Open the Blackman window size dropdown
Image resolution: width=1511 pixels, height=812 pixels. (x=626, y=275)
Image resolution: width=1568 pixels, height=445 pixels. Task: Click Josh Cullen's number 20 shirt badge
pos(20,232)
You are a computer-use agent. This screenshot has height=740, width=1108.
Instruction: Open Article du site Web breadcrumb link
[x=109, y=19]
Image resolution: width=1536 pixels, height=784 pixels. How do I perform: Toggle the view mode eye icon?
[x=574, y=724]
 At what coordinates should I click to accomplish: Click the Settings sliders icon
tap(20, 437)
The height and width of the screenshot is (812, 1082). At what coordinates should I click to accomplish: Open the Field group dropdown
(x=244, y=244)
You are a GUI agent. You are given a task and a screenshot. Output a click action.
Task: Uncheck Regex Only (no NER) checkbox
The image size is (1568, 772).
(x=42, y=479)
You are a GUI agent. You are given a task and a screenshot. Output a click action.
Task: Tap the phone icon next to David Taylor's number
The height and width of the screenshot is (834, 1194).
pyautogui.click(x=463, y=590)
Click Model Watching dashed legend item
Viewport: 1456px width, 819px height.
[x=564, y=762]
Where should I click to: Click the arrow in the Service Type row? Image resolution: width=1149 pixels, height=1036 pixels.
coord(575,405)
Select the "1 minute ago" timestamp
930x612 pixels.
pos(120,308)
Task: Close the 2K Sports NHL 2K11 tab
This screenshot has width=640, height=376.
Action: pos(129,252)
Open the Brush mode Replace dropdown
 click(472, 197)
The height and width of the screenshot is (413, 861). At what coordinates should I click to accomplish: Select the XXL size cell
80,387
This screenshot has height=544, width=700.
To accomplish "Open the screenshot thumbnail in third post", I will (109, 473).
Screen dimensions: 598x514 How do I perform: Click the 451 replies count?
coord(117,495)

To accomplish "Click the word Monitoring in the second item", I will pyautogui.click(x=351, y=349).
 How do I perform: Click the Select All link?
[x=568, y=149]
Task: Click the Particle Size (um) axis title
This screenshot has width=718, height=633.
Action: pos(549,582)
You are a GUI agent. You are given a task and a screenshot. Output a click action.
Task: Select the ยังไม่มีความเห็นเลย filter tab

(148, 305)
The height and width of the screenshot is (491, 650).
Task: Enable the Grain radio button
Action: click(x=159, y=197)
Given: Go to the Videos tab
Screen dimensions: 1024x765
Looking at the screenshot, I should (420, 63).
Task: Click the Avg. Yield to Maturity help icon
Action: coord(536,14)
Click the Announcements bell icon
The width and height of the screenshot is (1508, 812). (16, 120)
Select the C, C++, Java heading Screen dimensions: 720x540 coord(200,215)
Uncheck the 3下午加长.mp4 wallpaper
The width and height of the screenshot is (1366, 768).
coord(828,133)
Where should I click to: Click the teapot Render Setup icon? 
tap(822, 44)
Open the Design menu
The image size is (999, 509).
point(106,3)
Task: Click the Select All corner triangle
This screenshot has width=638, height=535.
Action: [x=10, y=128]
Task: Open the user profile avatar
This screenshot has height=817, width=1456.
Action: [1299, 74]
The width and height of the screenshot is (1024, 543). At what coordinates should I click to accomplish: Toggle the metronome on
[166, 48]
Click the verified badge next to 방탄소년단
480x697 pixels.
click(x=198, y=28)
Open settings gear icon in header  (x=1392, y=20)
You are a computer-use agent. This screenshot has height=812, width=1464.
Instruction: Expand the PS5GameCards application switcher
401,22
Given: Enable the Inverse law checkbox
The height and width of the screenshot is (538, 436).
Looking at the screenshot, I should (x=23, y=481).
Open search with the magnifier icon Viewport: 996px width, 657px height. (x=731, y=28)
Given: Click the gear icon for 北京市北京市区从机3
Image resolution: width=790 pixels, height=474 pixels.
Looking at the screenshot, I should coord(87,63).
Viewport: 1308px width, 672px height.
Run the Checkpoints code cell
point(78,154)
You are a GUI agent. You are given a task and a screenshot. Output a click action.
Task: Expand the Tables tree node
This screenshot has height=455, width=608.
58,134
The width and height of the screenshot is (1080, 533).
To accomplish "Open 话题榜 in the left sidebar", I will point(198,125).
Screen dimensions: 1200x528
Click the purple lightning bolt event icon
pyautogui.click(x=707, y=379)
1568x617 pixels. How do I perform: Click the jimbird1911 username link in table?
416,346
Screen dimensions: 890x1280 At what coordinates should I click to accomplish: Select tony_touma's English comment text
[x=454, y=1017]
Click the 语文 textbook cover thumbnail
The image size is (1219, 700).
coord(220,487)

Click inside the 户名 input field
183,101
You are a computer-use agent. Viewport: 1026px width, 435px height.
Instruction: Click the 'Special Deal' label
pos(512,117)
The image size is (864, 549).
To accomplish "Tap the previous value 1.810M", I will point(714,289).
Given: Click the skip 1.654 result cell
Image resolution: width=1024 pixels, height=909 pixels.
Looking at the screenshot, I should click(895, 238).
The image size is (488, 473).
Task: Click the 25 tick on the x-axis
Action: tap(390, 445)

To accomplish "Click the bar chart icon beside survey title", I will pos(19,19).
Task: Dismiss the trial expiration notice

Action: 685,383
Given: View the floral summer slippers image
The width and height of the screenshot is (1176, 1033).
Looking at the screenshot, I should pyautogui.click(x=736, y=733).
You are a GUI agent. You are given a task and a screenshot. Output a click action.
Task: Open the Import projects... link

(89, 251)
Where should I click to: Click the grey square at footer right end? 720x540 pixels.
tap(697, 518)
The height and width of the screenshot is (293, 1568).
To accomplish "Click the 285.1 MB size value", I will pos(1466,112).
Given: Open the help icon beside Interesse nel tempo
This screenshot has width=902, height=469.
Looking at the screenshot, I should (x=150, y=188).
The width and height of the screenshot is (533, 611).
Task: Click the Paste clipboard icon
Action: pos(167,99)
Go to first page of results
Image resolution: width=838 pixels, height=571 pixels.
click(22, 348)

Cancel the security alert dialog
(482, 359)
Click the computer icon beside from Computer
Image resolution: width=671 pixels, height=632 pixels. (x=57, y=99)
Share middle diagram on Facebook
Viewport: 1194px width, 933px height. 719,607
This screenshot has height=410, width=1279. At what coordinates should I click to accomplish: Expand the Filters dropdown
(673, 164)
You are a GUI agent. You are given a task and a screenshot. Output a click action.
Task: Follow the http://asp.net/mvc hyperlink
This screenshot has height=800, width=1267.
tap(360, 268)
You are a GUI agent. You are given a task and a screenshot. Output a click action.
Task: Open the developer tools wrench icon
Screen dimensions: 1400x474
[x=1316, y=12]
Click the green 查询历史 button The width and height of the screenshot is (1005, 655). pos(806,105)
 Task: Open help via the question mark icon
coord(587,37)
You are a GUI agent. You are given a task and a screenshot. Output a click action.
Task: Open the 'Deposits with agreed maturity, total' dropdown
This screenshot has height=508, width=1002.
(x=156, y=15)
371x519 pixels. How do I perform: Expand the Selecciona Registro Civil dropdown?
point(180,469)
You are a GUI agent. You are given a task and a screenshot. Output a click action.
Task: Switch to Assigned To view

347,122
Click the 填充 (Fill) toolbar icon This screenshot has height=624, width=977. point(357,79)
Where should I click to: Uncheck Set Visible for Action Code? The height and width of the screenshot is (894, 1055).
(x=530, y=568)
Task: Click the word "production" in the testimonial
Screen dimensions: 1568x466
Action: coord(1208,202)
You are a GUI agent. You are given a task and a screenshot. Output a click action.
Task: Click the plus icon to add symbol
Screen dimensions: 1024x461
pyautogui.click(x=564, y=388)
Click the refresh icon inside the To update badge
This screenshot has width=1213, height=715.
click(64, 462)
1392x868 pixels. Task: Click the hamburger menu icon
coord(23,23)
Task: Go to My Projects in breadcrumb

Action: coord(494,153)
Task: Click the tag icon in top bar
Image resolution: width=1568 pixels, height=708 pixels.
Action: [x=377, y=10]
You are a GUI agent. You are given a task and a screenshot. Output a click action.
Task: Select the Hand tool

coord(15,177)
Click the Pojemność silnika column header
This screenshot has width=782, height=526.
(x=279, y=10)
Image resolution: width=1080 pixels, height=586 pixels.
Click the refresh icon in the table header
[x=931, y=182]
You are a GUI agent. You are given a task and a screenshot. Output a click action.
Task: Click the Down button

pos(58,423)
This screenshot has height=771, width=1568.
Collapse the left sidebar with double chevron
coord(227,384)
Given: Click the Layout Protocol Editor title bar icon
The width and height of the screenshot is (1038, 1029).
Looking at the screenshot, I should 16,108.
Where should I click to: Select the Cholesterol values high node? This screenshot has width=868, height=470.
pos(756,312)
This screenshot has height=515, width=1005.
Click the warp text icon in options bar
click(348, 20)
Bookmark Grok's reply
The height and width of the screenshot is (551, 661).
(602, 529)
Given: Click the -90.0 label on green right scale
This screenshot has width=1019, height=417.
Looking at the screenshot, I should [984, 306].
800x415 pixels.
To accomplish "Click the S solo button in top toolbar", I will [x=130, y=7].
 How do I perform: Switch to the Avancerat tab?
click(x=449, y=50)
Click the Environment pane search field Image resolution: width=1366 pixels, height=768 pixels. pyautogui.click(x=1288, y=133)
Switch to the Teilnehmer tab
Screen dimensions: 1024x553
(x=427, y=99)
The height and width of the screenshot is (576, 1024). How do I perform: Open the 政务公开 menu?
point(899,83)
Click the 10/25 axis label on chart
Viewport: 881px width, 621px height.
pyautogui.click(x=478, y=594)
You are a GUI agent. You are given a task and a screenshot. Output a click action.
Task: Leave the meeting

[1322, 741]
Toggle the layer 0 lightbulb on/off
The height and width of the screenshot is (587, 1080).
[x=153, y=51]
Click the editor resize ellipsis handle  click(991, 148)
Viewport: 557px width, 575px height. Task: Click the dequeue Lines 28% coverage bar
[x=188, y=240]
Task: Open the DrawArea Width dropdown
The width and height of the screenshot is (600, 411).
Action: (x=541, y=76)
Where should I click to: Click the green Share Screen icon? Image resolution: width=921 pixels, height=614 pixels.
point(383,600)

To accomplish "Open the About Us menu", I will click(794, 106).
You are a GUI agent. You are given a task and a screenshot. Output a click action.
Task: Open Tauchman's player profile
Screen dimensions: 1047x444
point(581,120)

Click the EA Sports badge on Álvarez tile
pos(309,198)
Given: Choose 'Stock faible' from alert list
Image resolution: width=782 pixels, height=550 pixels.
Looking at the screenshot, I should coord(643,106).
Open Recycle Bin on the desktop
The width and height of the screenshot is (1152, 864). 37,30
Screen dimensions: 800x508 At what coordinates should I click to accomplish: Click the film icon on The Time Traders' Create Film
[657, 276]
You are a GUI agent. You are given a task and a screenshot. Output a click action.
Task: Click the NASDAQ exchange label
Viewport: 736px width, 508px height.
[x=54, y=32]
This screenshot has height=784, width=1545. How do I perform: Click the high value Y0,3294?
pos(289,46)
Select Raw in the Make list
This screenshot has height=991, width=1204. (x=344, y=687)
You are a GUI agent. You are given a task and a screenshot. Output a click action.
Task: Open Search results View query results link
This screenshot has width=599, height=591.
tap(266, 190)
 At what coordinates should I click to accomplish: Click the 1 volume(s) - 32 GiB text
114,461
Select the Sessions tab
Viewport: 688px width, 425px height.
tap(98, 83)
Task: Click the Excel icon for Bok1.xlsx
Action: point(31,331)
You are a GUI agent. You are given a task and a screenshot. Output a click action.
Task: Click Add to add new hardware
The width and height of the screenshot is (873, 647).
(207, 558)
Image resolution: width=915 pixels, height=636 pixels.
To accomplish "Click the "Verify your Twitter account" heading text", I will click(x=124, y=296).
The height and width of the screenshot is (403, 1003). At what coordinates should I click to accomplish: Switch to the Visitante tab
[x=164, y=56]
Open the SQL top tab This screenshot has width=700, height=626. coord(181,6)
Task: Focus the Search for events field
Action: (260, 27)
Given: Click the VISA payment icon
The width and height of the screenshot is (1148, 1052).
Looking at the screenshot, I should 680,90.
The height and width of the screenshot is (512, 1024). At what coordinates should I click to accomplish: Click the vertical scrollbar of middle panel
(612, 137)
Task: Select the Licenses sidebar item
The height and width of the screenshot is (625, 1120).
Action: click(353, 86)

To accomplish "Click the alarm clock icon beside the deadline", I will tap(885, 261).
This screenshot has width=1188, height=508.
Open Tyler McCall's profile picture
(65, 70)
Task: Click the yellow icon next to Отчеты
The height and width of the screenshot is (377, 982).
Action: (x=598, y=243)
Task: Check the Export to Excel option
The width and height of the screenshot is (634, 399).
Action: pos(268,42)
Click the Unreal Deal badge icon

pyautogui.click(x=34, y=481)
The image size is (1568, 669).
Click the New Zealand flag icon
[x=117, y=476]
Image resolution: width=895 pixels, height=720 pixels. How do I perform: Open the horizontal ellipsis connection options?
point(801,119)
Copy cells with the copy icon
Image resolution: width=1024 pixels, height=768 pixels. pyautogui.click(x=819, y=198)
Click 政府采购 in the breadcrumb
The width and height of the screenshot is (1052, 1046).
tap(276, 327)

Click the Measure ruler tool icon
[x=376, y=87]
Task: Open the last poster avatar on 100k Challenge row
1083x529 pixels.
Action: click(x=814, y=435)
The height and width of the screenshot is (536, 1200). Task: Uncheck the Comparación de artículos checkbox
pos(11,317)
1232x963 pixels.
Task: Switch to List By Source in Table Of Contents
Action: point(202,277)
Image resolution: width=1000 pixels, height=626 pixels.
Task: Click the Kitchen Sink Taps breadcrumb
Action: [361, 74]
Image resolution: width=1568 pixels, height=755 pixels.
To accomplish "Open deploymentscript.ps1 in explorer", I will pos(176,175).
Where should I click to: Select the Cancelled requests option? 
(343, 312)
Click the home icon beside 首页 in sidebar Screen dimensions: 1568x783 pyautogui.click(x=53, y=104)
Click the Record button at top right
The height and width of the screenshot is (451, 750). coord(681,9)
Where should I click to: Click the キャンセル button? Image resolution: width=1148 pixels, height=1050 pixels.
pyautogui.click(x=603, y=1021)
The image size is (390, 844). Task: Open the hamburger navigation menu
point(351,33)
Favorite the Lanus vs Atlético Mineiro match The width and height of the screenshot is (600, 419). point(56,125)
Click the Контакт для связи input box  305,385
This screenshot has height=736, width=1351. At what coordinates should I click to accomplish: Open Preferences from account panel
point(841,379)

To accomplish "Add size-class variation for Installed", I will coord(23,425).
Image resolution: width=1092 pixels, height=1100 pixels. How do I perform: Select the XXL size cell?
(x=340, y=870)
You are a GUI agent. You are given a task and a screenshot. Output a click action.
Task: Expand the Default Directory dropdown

What you will do: Search the preceding listing for "results" and extract every line where it is found.

Result:
Go to first page of results
Task: Open Search results View query results link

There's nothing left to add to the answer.